• **Directions**
Output each line of the data below as a Markdown table with the columns "No." and "Entry", numbering the rows and leaving out blank lines and pictures.

• **Supplied data**
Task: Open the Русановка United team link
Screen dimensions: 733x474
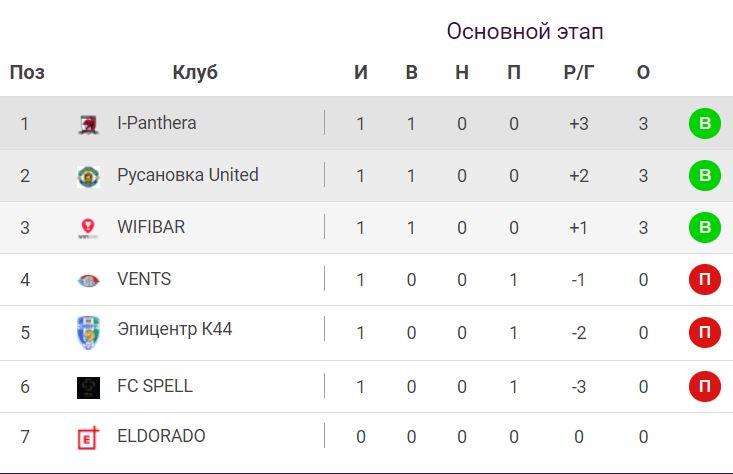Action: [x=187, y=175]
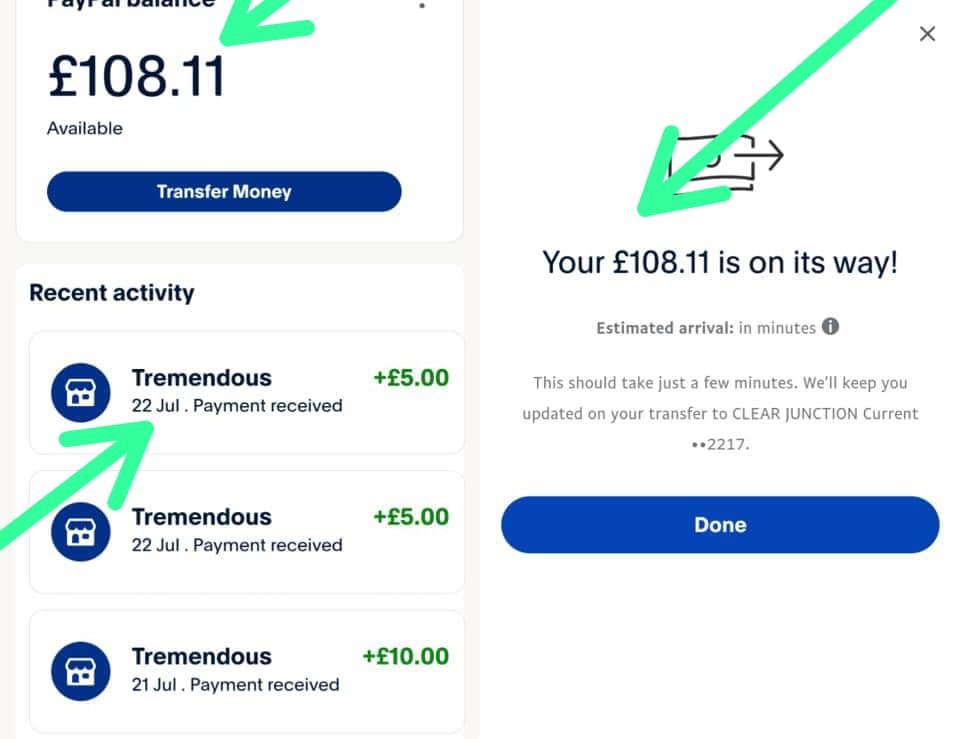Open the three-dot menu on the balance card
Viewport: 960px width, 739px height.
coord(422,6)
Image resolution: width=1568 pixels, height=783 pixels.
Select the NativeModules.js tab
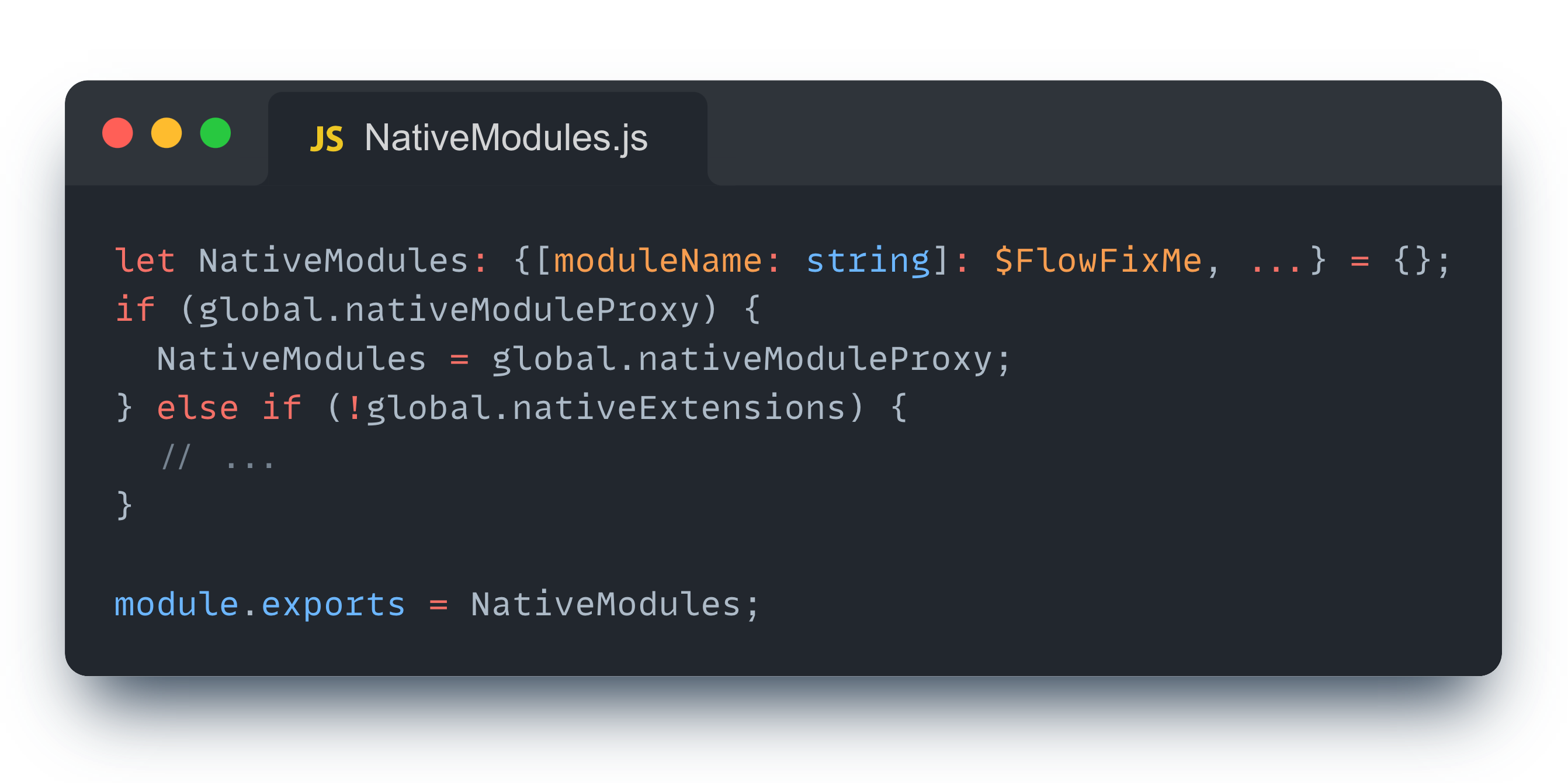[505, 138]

• **The answer**
| No. | Entry |
|---|---|
| 1 | Task: Open the Русановка United team link |
| 2 | Screen dimensions: 733x474 |
| 3 | Action: [x=187, y=175] |
| 4 | Open the three-dot menu on the balance card |
| 5 | Viewport: 960px width, 739px height. |
| 6 | coord(422,6) |
| 7 | Image resolution: width=1568 pixels, height=783 pixels. |
| 8 | Select the NativeModules.js tab |
| 9 | [505, 138] |